[[ SOURCE DATA, beginning ]]
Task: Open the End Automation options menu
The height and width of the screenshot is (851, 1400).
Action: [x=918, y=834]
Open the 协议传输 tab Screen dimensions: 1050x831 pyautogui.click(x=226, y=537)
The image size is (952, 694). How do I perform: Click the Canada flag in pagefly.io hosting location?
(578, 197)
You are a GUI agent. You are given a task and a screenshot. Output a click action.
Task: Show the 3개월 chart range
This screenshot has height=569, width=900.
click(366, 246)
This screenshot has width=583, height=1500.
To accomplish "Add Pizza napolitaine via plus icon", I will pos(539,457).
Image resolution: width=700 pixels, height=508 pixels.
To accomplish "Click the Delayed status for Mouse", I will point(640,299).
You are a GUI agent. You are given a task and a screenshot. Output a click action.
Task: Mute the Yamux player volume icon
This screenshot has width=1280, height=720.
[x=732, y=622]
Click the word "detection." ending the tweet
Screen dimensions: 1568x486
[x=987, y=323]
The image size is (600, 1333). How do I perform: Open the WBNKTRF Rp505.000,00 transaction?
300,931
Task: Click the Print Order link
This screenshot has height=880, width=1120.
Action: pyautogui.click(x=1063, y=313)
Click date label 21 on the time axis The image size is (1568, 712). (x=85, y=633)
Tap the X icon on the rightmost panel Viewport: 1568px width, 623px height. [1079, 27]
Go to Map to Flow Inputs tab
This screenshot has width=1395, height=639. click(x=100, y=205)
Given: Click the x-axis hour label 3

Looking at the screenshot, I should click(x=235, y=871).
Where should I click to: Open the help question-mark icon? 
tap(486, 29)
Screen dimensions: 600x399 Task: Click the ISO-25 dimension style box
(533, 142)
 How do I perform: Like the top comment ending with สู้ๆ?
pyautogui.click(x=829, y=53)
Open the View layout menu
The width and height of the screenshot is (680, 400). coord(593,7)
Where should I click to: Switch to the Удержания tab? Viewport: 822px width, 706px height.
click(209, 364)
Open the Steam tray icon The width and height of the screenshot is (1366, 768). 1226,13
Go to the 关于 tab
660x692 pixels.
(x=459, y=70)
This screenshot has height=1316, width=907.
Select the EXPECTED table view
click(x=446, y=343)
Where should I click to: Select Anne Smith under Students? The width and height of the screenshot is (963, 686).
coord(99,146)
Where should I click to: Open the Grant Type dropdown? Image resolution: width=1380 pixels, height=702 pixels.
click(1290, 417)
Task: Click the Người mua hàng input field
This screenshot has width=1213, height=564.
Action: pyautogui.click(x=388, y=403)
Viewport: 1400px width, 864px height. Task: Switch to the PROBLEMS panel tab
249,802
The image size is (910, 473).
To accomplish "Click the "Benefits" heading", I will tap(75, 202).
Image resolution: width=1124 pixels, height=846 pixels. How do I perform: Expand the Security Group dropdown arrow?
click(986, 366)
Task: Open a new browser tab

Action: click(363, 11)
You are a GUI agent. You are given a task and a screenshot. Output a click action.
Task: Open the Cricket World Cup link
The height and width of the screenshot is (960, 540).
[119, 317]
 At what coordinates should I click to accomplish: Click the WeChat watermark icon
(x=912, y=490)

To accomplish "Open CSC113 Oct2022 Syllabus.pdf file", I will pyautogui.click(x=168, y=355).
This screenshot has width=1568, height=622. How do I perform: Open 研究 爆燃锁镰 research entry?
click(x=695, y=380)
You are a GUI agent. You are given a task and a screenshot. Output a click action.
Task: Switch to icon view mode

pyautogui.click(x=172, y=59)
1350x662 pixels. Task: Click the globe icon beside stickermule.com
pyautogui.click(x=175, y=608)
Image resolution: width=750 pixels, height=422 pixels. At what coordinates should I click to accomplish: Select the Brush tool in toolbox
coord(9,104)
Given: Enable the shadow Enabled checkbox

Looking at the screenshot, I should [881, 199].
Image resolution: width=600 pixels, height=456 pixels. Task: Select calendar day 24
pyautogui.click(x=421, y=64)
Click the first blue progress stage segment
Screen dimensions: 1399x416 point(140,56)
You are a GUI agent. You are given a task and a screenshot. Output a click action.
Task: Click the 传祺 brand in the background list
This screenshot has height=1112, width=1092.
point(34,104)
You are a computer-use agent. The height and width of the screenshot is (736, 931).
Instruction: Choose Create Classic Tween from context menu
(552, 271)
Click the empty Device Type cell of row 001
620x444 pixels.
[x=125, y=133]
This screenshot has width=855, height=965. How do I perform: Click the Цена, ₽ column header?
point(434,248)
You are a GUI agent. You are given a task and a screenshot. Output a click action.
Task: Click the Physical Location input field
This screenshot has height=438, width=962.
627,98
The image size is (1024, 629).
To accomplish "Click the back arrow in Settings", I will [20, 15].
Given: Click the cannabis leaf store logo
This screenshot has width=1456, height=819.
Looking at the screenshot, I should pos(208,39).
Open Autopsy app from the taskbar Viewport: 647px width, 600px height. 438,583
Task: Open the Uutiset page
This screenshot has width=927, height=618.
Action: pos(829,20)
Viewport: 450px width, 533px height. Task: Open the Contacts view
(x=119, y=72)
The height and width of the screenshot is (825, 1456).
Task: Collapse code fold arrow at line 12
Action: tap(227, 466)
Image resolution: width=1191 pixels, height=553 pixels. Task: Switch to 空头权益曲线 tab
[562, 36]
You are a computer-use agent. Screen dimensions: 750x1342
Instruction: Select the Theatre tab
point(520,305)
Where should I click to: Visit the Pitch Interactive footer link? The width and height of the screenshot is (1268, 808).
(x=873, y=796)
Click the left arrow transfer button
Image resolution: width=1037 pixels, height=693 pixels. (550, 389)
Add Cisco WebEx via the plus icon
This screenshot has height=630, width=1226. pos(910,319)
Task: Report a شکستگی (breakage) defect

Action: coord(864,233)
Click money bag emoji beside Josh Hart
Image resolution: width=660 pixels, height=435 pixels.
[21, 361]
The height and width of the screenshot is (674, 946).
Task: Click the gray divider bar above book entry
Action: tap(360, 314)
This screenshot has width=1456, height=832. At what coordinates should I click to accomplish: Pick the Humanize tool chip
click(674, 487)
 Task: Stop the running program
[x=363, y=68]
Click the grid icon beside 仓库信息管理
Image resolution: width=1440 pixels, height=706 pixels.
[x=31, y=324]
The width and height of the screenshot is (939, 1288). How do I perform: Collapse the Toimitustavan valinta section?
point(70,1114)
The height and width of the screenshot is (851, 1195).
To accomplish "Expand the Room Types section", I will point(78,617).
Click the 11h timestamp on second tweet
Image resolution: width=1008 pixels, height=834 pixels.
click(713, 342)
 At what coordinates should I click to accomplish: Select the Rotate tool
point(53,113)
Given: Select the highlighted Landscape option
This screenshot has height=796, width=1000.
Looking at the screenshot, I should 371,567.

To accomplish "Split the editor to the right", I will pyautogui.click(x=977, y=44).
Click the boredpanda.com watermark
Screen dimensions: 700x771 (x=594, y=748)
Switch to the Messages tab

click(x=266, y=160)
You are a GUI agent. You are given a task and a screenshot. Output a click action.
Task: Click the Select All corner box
[[ SOURCE DATA, end ]]
→ ASSIGNMENT
An exact copy of every record above is required.

→ YOUR RESPONSE
Task: Open the End Automation options menu
The height and width of the screenshot is (851, 1400).
Action: [x=918, y=834]
Open the 协议传输 tab Screen dimensions: 1050x831 pyautogui.click(x=226, y=537)
The image size is (952, 694). How do I perform: Click the Canada flag in pagefly.io hosting location?
(578, 197)
You are a GUI agent. You are given a task and a screenshot. Output a click action.
Task: Show the 3개월 chart range
This screenshot has height=569, width=900.
click(366, 246)
This screenshot has width=583, height=1500.
To accomplish "Add Pizza napolitaine via plus icon", I will pos(539,457).
Image resolution: width=700 pixels, height=508 pixels.
To accomplish "Click the Delayed status for Mouse", I will point(640,299).
You are a GUI agent. You are given a task and a screenshot. Output a click action.
Task: Mute the Yamux player volume icon
This screenshot has width=1280, height=720.
[x=732, y=622]
Click the word "detection." ending the tweet
Screen dimensions: 1568x486
[x=987, y=323]
The image size is (600, 1333). How do I perform: Open the WBNKTRF Rp505.000,00 transaction?
300,931
Task: Click the Print Order link
This screenshot has height=880, width=1120.
Action: pyautogui.click(x=1063, y=313)
Click date label 21 on the time axis The image size is (1568, 712). (x=85, y=633)
Tap the X icon on the rightmost panel Viewport: 1568px width, 623px height. [1079, 27]
Go to Map to Flow Inputs tab
This screenshot has width=1395, height=639. click(x=100, y=205)
Given: Click the x-axis hour label 3

Looking at the screenshot, I should click(x=235, y=871).
Where should I click to: Open the help question-mark icon? 
tap(486, 29)
Screen dimensions: 600x399 Task: Click the ISO-25 dimension style box
(533, 142)
 How do I perform: Like the top comment ending with สู้ๆ?
pyautogui.click(x=829, y=53)
Open the View layout menu
The width and height of the screenshot is (680, 400). coord(593,7)
Where should I click to: Switch to the Удержания tab? Viewport: 822px width, 706px height.
click(209, 364)
Open the Steam tray icon The width and height of the screenshot is (1366, 768). 1226,13
Go to the 关于 tab
660x692 pixels.
(x=459, y=70)
This screenshot has height=1316, width=907.
Select the EXPECTED table view
click(x=446, y=343)
Where should I click to: Select Anne Smith under Students? The width and height of the screenshot is (963, 686).
coord(99,146)
Where should I click to: Open the Grant Type dropdown? Image resolution: width=1380 pixels, height=702 pixels.
click(1290, 417)
Task: Click the Người mua hàng input field
This screenshot has width=1213, height=564.
Action: pyautogui.click(x=388, y=403)
Viewport: 1400px width, 864px height. Task: Switch to the PROBLEMS panel tab
249,802
The image size is (910, 473).
To accomplish "Click the "Benefits" heading", I will tap(75, 202).
Image resolution: width=1124 pixels, height=846 pixels. How do I perform: Expand the Security Group dropdown arrow?
click(986, 366)
Task: Open a new browser tab

Action: click(363, 11)
You are a GUI agent. You are given a task and a screenshot. Output a click action.
Task: Open the Cricket World Cup link
The height and width of the screenshot is (960, 540).
[119, 317]
 At what coordinates should I click to accomplish: Click the WeChat watermark icon
(x=912, y=490)

To accomplish "Open CSC113 Oct2022 Syllabus.pdf file", I will pyautogui.click(x=168, y=355).
This screenshot has width=1568, height=622. How do I perform: Open 研究 爆燃锁镰 research entry?
click(x=695, y=380)
You are a GUI agent. You are given a task and a screenshot. Output a click action.
Task: Switch to icon view mode

pyautogui.click(x=172, y=59)
1350x662 pixels. Task: Click the globe icon beside stickermule.com
pyautogui.click(x=175, y=608)
Image resolution: width=750 pixels, height=422 pixels. At what coordinates should I click to accomplish: Select the Brush tool in toolbox
coord(9,104)
Given: Enable the shadow Enabled checkbox

Looking at the screenshot, I should [881, 199].
Image resolution: width=600 pixels, height=456 pixels. Task: Select calendar day 24
pyautogui.click(x=421, y=64)
Click the first blue progress stage segment
Screen dimensions: 1399x416 point(140,56)
You are a GUI agent. You are given a task and a screenshot. Output a click action.
Task: Click the 传祺 brand in the background list
This screenshot has height=1112, width=1092.
point(34,104)
You are a computer-use agent. The height and width of the screenshot is (736, 931).
Instruction: Choose Create Classic Tween from context menu
(552, 271)
Click the empty Device Type cell of row 001
620x444 pixels.
[x=125, y=133]
This screenshot has width=855, height=965. How do I perform: Click the Цена, ₽ column header?
point(434,248)
You are a GUI agent. You are given a task and a screenshot. Output a click action.
Task: Click the Physical Location input field
This screenshot has height=438, width=962.
627,98
The image size is (1024, 629).
To accomplish "Click the back arrow in Settings", I will [20, 15].
Given: Click the cannabis leaf store logo
This screenshot has width=1456, height=819.
Looking at the screenshot, I should pos(208,39).
Open Autopsy app from the taskbar Viewport: 647px width, 600px height. 438,583
Task: Open the Uutiset page
This screenshot has width=927, height=618.
Action: pos(829,20)
Viewport: 450px width, 533px height. Task: Open the Contacts view
(x=119, y=72)
The height and width of the screenshot is (825, 1456).
Task: Collapse code fold arrow at line 12
Action: tap(227, 466)
Image resolution: width=1191 pixels, height=553 pixels. Task: Switch to 空头权益曲线 tab
[562, 36]
You are a computer-use agent. Screen dimensions: 750x1342
Instruction: Select the Theatre tab
point(520,305)
Where should I click to: Visit the Pitch Interactive footer link? The width and height of the screenshot is (1268, 808).
(x=873, y=796)
Click the left arrow transfer button
Image resolution: width=1037 pixels, height=693 pixels. (550, 389)
Add Cisco WebEx via the plus icon
This screenshot has height=630, width=1226. pos(910,319)
Task: Report a شکستگی (breakage) defect

Action: coord(864,233)
Click money bag emoji beside Josh Hart
Image resolution: width=660 pixels, height=435 pixels.
[21, 361]
The height and width of the screenshot is (674, 946).
Task: Click the gray divider bar above book entry
Action: tap(360, 314)
This screenshot has width=1456, height=832. At what coordinates should I click to accomplish: Pick the Humanize tool chip
click(674, 487)
 Task: Stop the running program
[x=363, y=68]
Click the grid icon beside 仓库信息管理
Image resolution: width=1440 pixels, height=706 pixels.
[x=31, y=324]
The width and height of the screenshot is (939, 1288). How do I perform: Collapse the Toimitustavan valinta section?
point(70,1114)
The height and width of the screenshot is (851, 1195).
To accomplish "Expand the Room Types section", I will point(78,617).
Click the 11h timestamp on second tweet
Image resolution: width=1008 pixels, height=834 pixels.
click(713, 342)
 At what coordinates should I click to accomplish: Select the Rotate tool
point(53,113)
Given: Select the highlighted Landscape option
This screenshot has height=796, width=1000.
Looking at the screenshot, I should 371,567.

To accomplish "Split the editor to the right", I will pyautogui.click(x=977, y=44).
Click the boredpanda.com watermark
Screen dimensions: 700x771 (x=594, y=748)
Switch to the Messages tab

click(x=266, y=160)
You are a GUI agent. You are given a task and a screenshot. Output a click action.
Task: Click the Select All corner box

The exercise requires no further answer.